The editors of Bloomberg View tout various state-level initiatives to contain the rising cost of higher education. Most of these ideas are perfectly reasonable, and likely to do at least some good. But I am increasingly convinced that unless governments do a better job of measuring student learning and labor market outcomes, any reform efforts will be of limited use. Advocates of higher education reform often argue that we ought to reward the most effective institutions, i.e., the institutions that do the most to improve student outcomes per dollar spent. The problem, however, is that we don’t have very good tools for assessing outcomes. Andrew P. Kelly and Daniel K. Lautzenheiser of the American Enterprise Institute offer two ideas for how states might address this data vacuum:

States should require institutions to measure student learning outcomes in a rigorous, reliable, and comparable way. This is not to suggest that states should coerce all institutions to use the same standardized test or that these tests should be a requirement for graduation. Rather, institutions should have the opportunity to choose from a menu of assessments, with the results made public. Administering an exam twice during a student’s tenure can allow institutions to measure the value added by the institution as a whole, providing less-selective institutions with an opportunity to showcase the gains their students make while in attendance. At the two-year level, policymakers should also report the proportion of remedial students who went on to successfully complete credit-bearing courses.

And Kelly and Lautzenheiser also call for providing students, parents, and taxpayers with more useful and reliable information on labor market outcomes:

Similarly, states should take steps to link data on postsecondary experience with earnings and employment information. Some institutions already try to measure employment and earnings using graduate surveys, but these are expensive to conduct and often suffer from low response rates. Linking administrative data from postsecondary and wage records is likely to be more informative and less expensive in the long run (despite start-up costs). With these data systems in hand, states would ideally be able to connect average earnings to both institutions and degree programs. Done right, this would enable prospective students to say, “If I am an accounting major at Eastern State University, the average wage one year after graduation is $50,000,” and then compare that to accounting programs at other institutions.

Students who are unsure about what type of program to pursue or what to major in may find this useful as well, as it will provide them with a sense of what credentials are likely to lead to a good job. These data can be particularly helpful to combat the myth that a bachelor’s degree is the only path to the middle class. Evidence suggests that graduates from some two-year and certificate programs outearn those with bachelor’s degrees, at least in the near term.

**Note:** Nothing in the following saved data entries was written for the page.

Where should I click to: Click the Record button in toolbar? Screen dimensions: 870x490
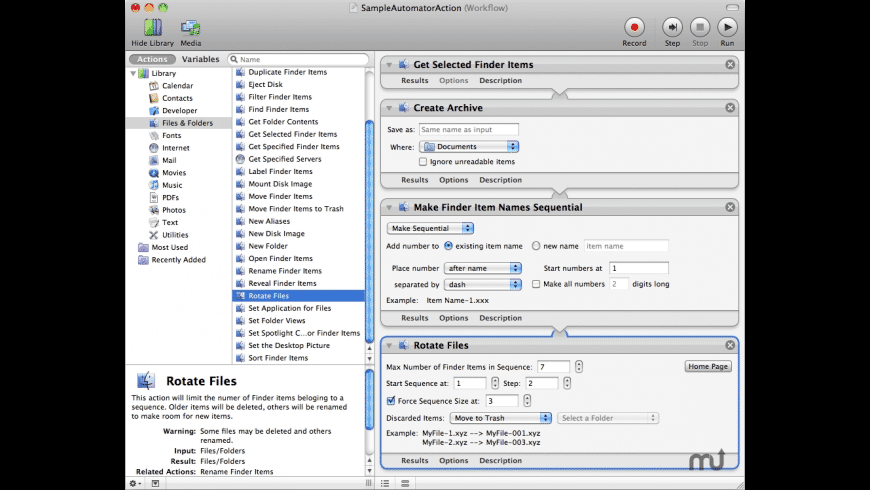(634, 28)
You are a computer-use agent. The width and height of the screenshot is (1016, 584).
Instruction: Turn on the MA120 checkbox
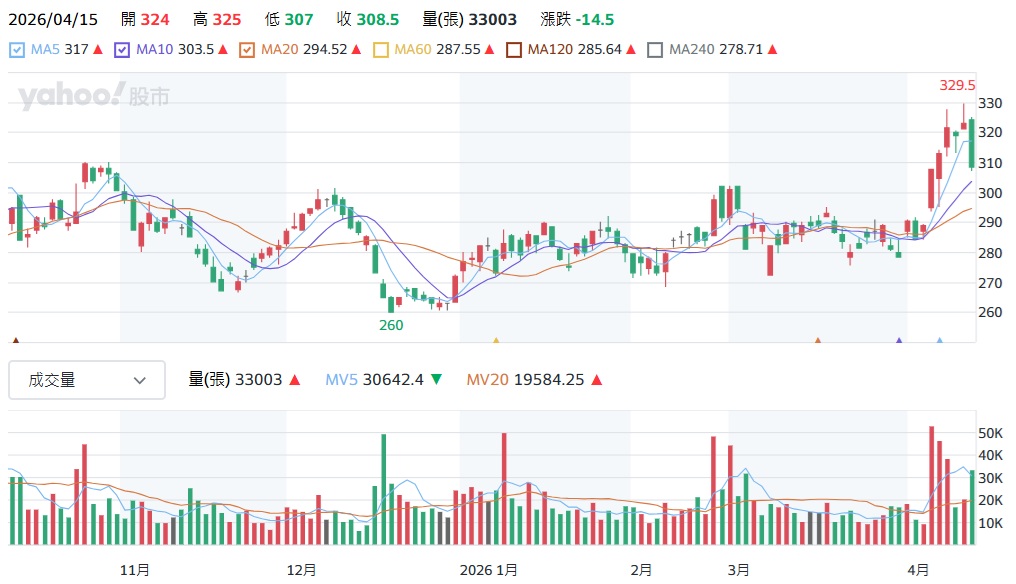[514, 49]
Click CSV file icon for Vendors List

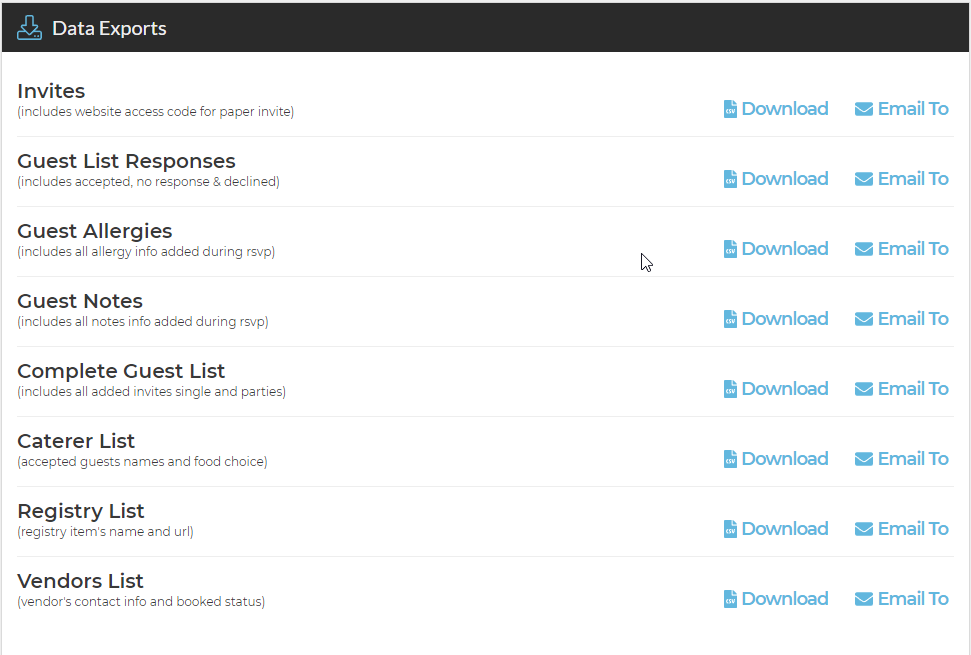730,599
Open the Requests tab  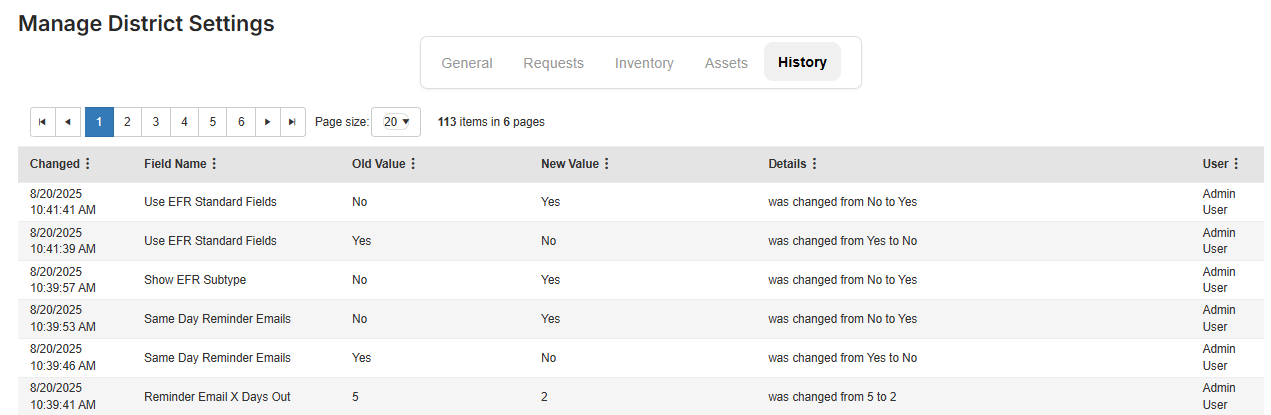pyautogui.click(x=553, y=63)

Kelly and Lautzenheiser have many other promising ideas for state governments in their report, “Taking Charge: A State-Level Agenda for Higher Education Reform.” One of them, a call for “Charter Universities,” might appeal to conservatives who hope to encourage business model innovation and liberals critical of for-profit higher education, which largely exists to meet the needs of nontraditional students ill-served by higher education incumbents. My concern is that while at least some states are inching towards the kind of learning and labor market assessments Kelly and Lautzenheiser champion, state-level efforts are limited in their utility relative to a federal effort to create a student unit record system, which would leverage the wage data collected by the Social Security Administration to give a clearer picture of how graduates of various higher education programs fare. But back in May, Kelly observed the following:

The federal government is uniquely positioned to collect data that could help students make better choices. The feds have already invested $500 million in state longitudinal data systems that could provide more comprehensive student success measures. And the Social Security Administration already collects wage data on all workers; a simple match could link labor market information to post-secondary experience.

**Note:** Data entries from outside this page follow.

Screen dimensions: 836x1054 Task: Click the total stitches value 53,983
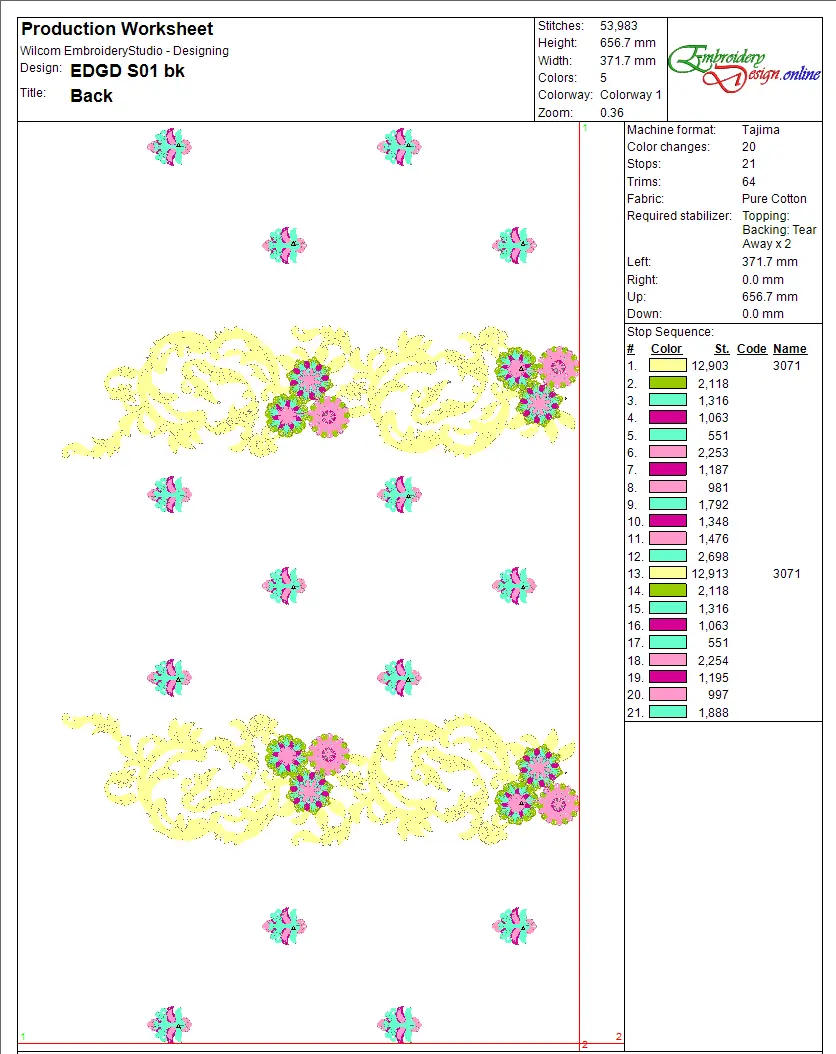pos(619,26)
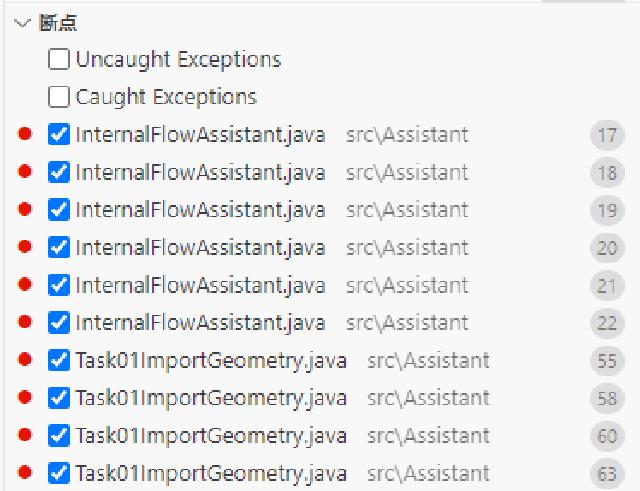Uncheck InternalFlowAssistant.java line 18 breakpoint
This screenshot has width=640, height=491.
(58, 172)
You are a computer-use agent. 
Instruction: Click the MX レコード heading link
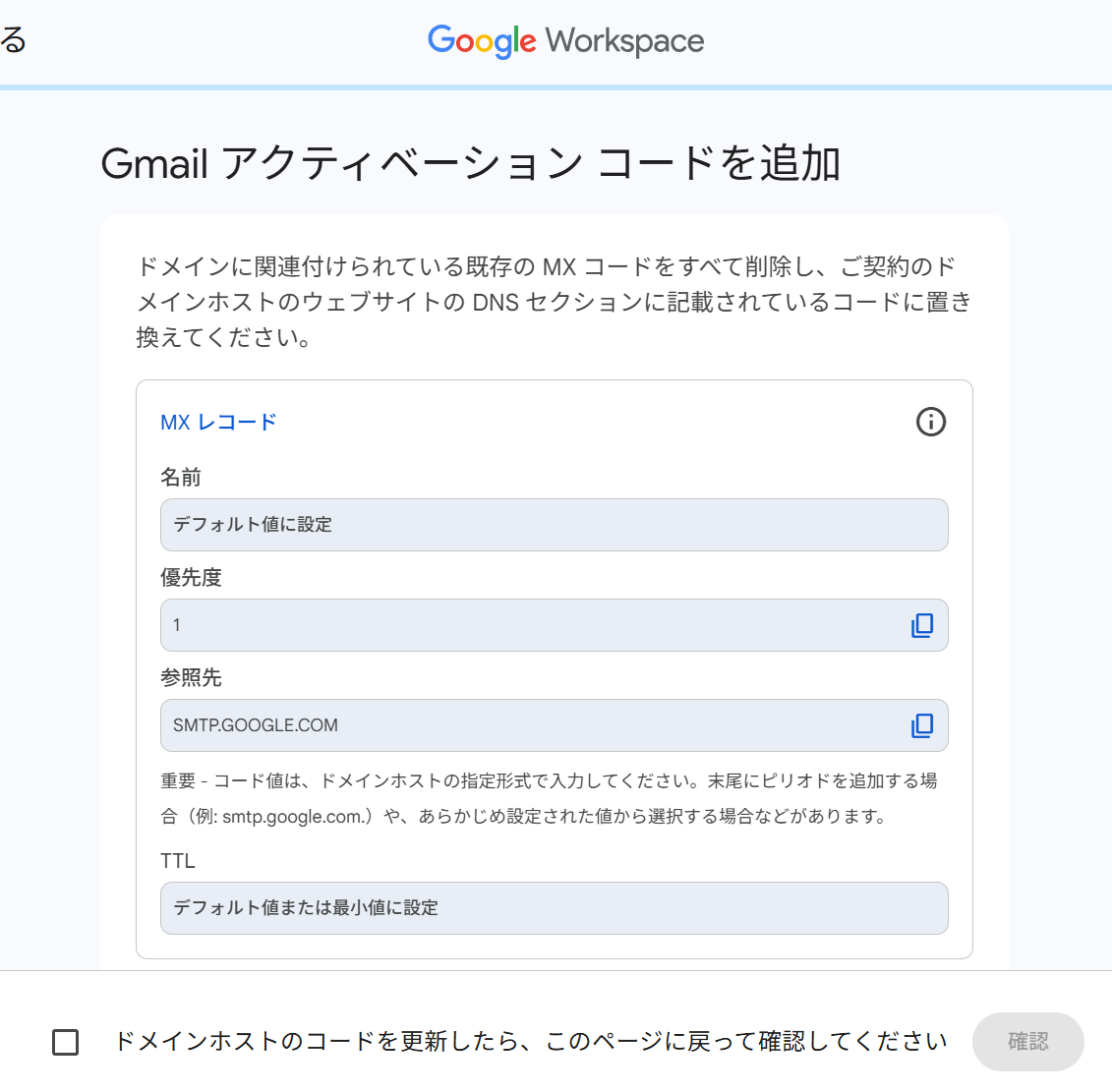(x=218, y=423)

Unfortunately, in 2008 Congress went in the opposite direction, explicitly banning the federal government from collecting individual-level data on college students. Some higher education interests argued that the ban on a student-unit record system was critical to protect student privacy. It coincidentally helps to protect colleges and universities from the wrath of better-informed consumers. This is not an argument to plug new data into ham-handed accountability measures, but to empower consumers to vote with their tuition dollars.

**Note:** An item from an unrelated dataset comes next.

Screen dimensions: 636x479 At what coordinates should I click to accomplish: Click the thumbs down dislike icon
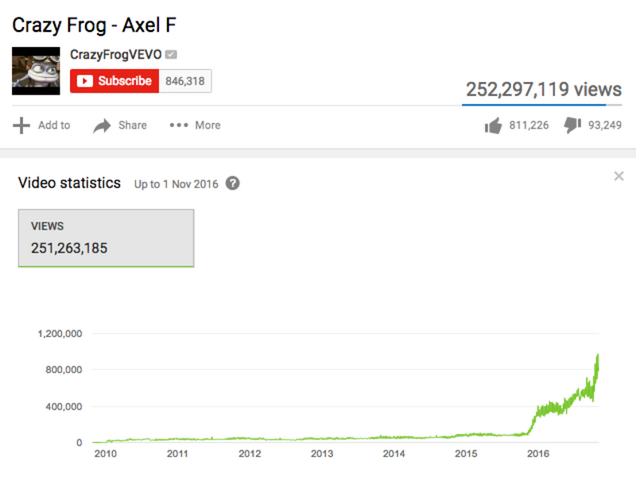(x=572, y=125)
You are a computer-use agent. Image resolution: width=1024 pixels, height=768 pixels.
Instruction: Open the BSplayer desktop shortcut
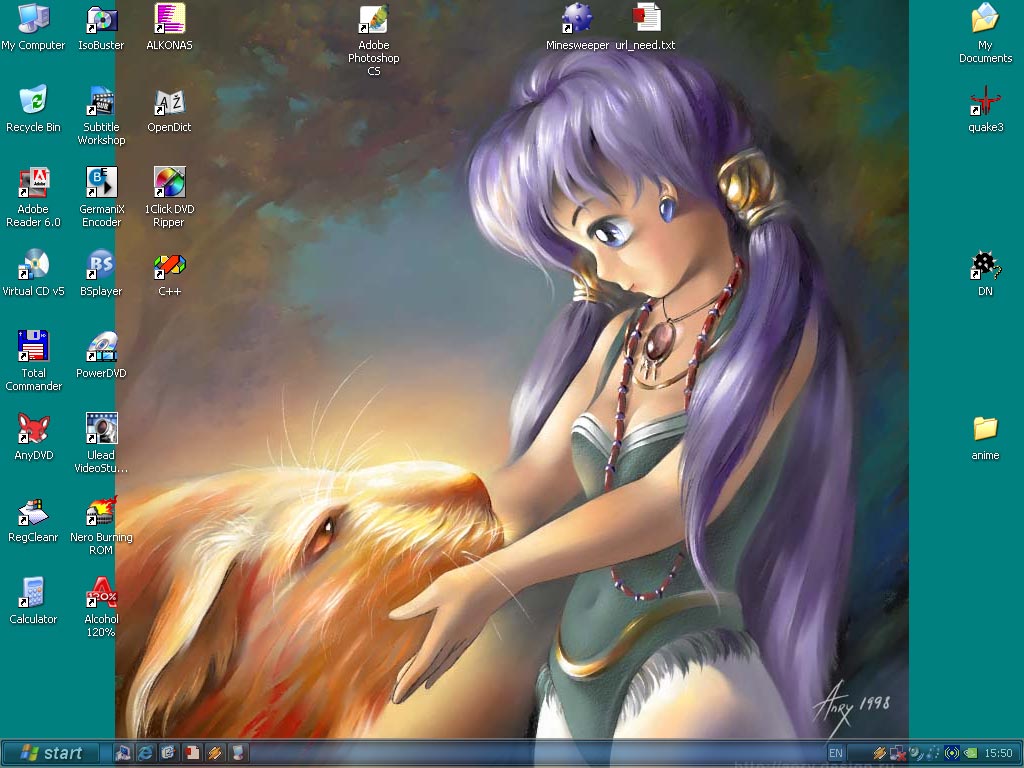[x=101, y=266]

The fundamental challenge is that linking individual-level labor market information to post-secondary experience while protecting privacy requires data anonymization, yet there are real questions about whether true data anonymization is even possible. Pete Warden addressed this question in 2011:

Precisely because there are now so many different public datasets to cross-reference, any set of records with a non-trivial amount of information on someone’s actions has a good chance of matching identifiable public records. Arvind first demonstrated this when he and his fellow researcher took the “anonymous” dataset released as part of the first Netflix prize, and demonstrated how he could correlate the movie rentals listed with public IMDB reviews. That let them identify some named individuals, and then gave access to their complete rental histories. More recently, he and his collaborators used the same approach to win a Kaggle contest by matching the topography of the anonymized and a publicly crawled version of the social connections on Flickr. They were able to take two partial social graphs, and like piecing together a jigsaw puzzle, figure out fragments that matched and represented the same users in both.

Warden recommends a variety of strategies that might address this problem, e.g., limiting the detail of the information provided, but this would also limit the usefulness of the underlying data. My own view is that we ought to take Warden’s second recommendation seriously, which is to acknowledge and accept the risk of de-anonymization in light of the benefits that greater data transparency would provide, while doing what we realistically can to limit the risk. 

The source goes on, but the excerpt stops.